- _Fragmento de página_:
El nombre imprime carácter, dicen. O lo exige. En las ciudades, hacen referencia a ríos, a montañas, a vergeles, a la inminencia del mar. En el caso de Málaga, no hay lugar para lirismos. Los comerciantes fenicios que aquí se asentaron nos dejaron un nombre que describía la actividad principal del lugar: Malaka, factoría de salazón de pescados. Este compromiso con la industria conservera se quedó en el Mundo Antiguo, cuando las vasijas de barro llevaban el gárum malagueño a los principales puntos, los más exigentes en sus gustos, del Mediterráneo.
Garum (piletas de)
bajo el Rectorado de la Universidad de Málaga
Ese origen modesto, práctico, comercial sin más, de una ciudad que se puede rastrear hasta el siglo VII antes de Cristo, ha forjado en sus habitantes un carácter que es consecuencia de su historia y que constituye el principal atractivo, la clave fundamental, para comprender y asumir el hecho malagueño. Aquí nunca oirá el forastero decir al malacitano que esta ciudad es, en hipérbole que tan general acogida tiene en otros lugares, “lo mejor del mundo”.

- _Filas de datos_:
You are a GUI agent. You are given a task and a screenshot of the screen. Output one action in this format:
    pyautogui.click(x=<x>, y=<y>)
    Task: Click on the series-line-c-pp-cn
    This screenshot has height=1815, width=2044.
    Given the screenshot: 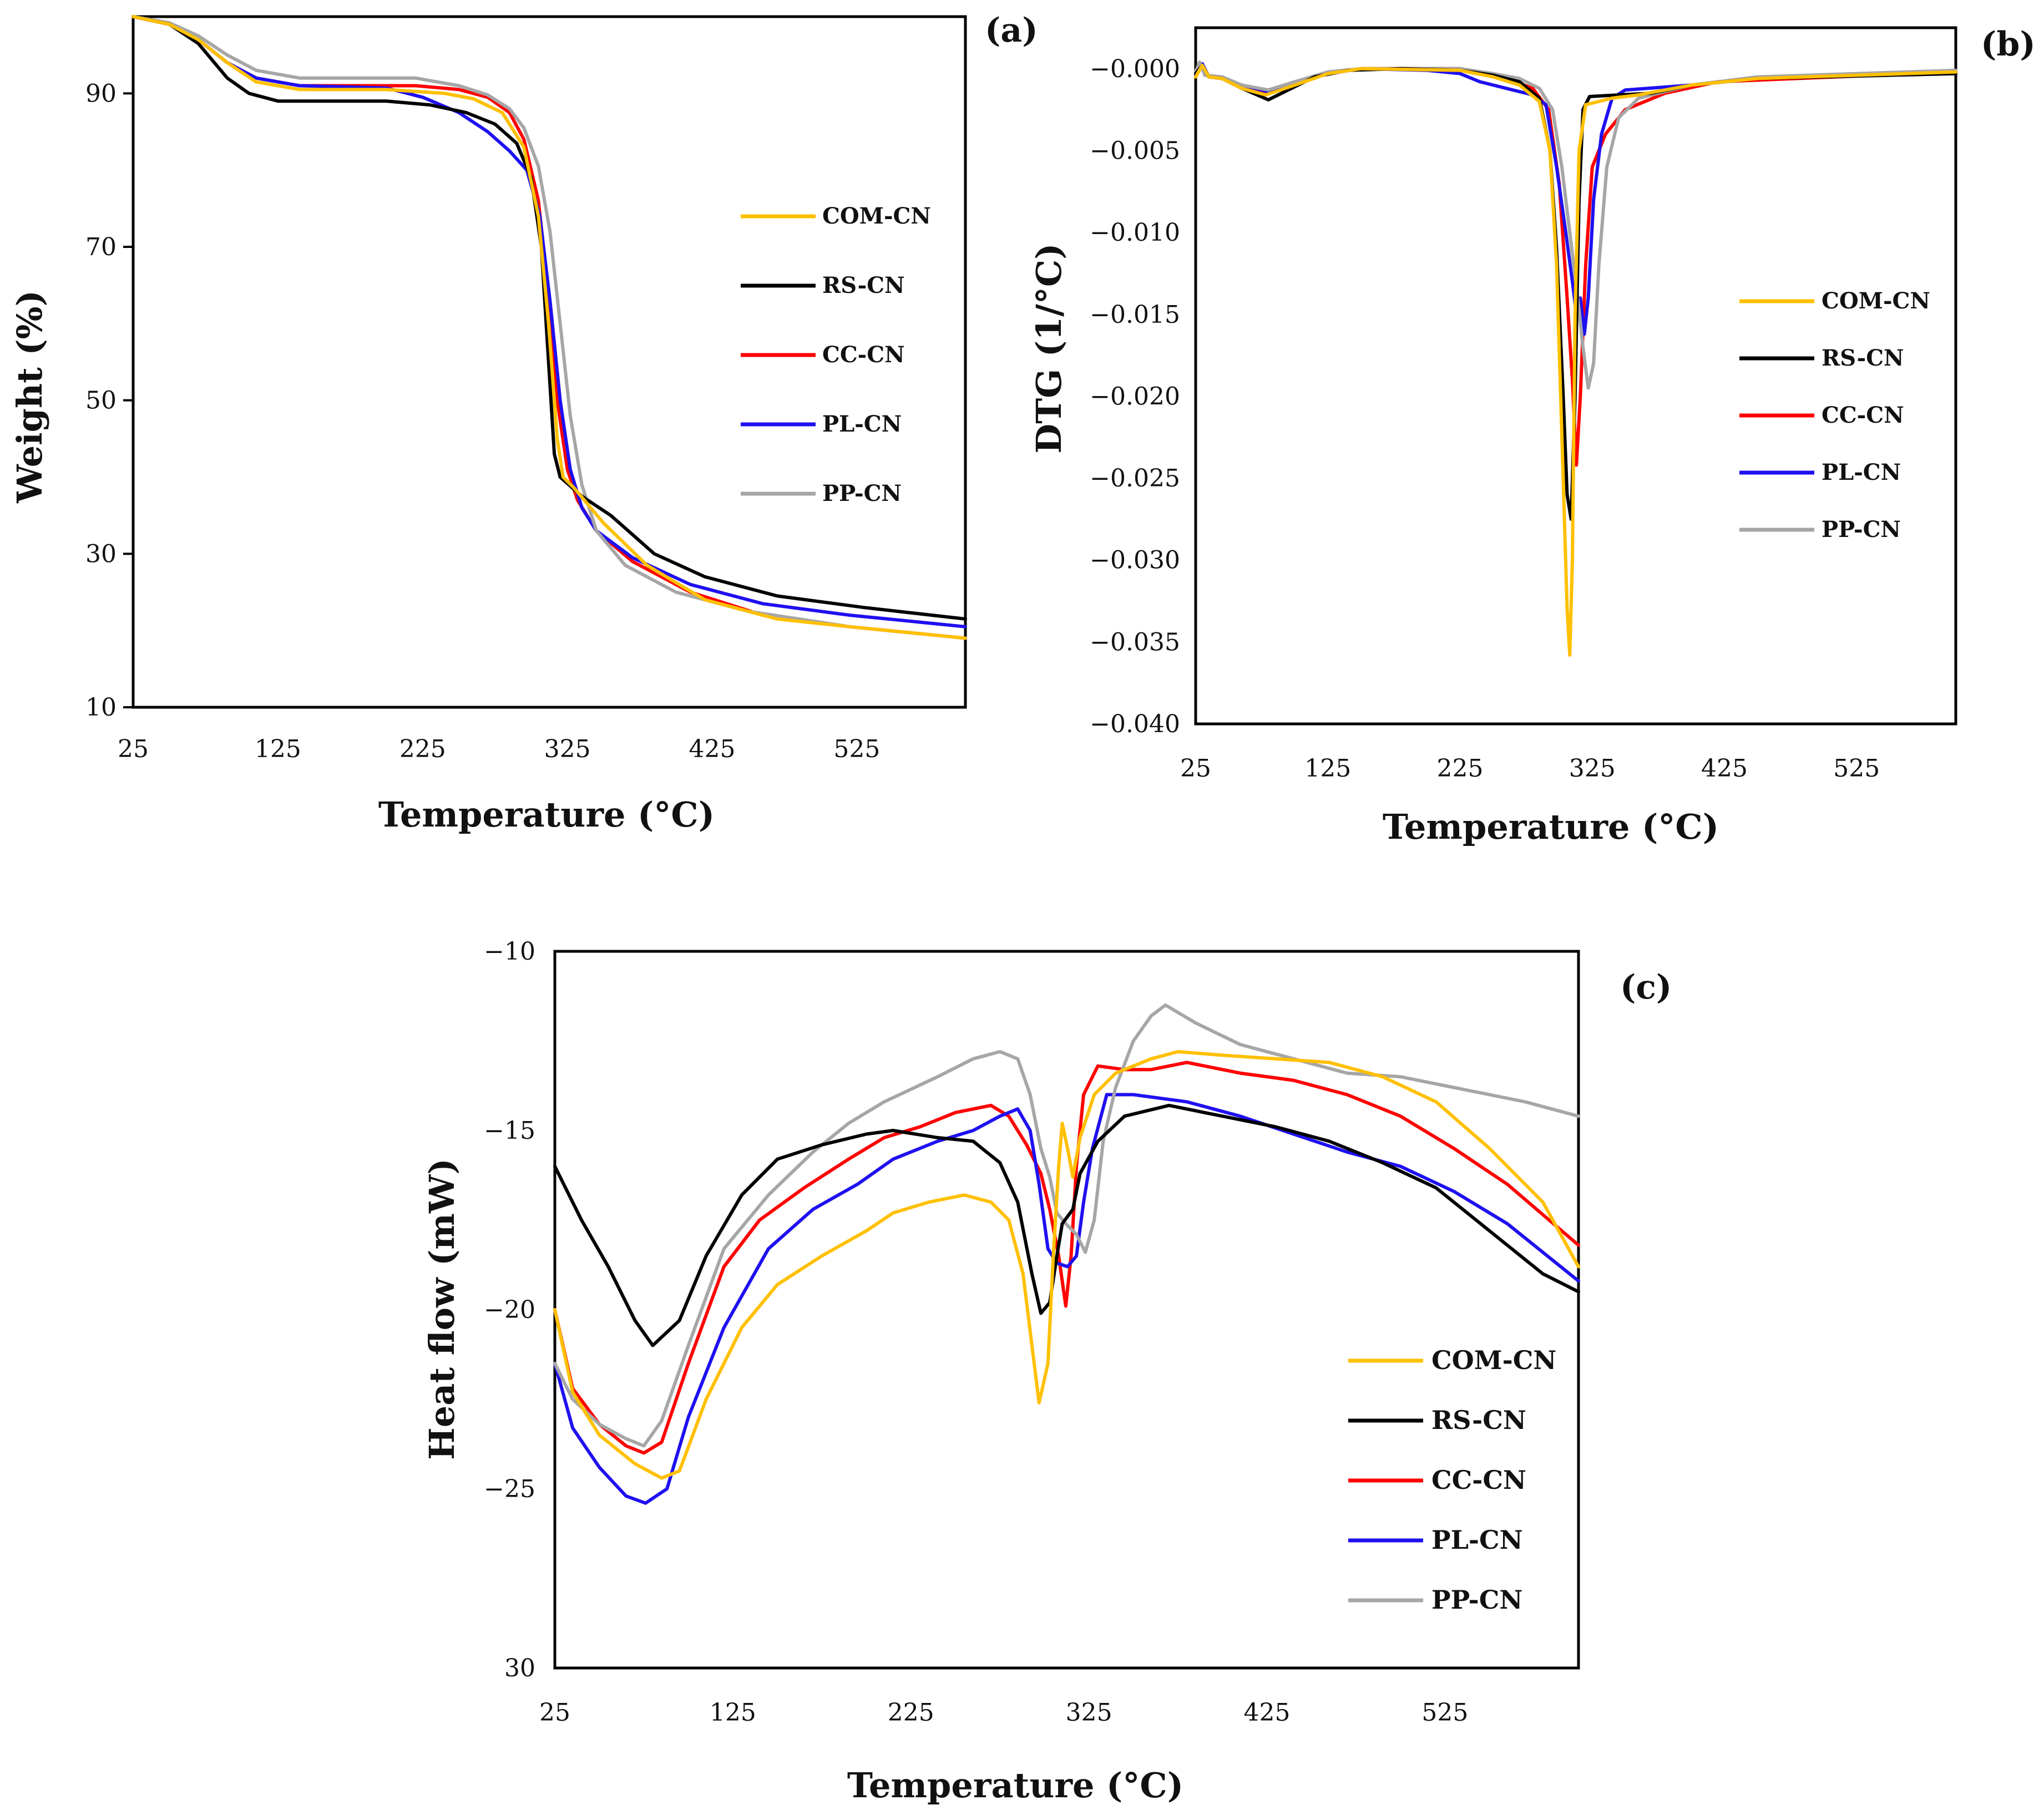 What is the action you would take?
    pyautogui.click(x=1066, y=1226)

- _Lista de actividades_:
a – Según el texto sobre el nombre de Málaga, ¿qué significaba Malaka?
b – Imprime la parte del texto sobre el nombre de Málaga que va entre "El nombre imprime" y "gustos, del Mediterráneo.", ambos incluidos.
c – Prosigue con el texto sobre el nombre de Málaga a partir del punto en que se detiene.

- _Respuestas esperadas_:
a – Factoría de salazón de pescados.

b –
El nombre imprime carácter, dicen. O lo exige. En las ciudades, hacen referencia a ríos, a montañas, a vergeles, a la inminencia del mar. En el caso de Málaga, no hay lugar para lirismos. Los comerciantes fenicios que aquí se asentaron nos dejaron un nombre que describía la actividad principal del lugar: Malaka, factoría de salazón de pescados. Este compromiso con la industria conservera se quedó en el Mundo Antiguo, cuando las vasijas de barro llevaban el gárum malagueño a los principales puntos, los más exigentes en sus gustos, del Mediterráneo.

c –
Aquí tenemos una excelente catedral, pero está incompleta; tenemos un interesante teatro romano, que es pequeño, tenemos dos fortalezas islámicas que distan de la majestuosidad de la Alhambra, tenemos restos fenicios y alguno bizantino, pero están bajo tierra y sin interés artístico, tenemos como orgullo ser cuna del sabio entre los sabios que fue el hebreo Salomón Ibn Gabirol y del creador entre creadores que se llamó Pablo Ruiz Picasso. Un acervo cultural, y patrimonial, destacable con un paisaje urbano que es de claro sabor decimonónico. Pero eso no nos hace engreírnos en localismos más o menos fundamentalistas. La experiencia de pasear por Málaga, de visitarla, es grata, amable, amena. Pero no es excepcional. Porque, y en esto estarán de acuerdo la gran mayoría de los malagueños, si bien Málaga no es la ciudad más hermosa del orbe, sí está entre las que se puede decir que “se vive como en ningún lado”.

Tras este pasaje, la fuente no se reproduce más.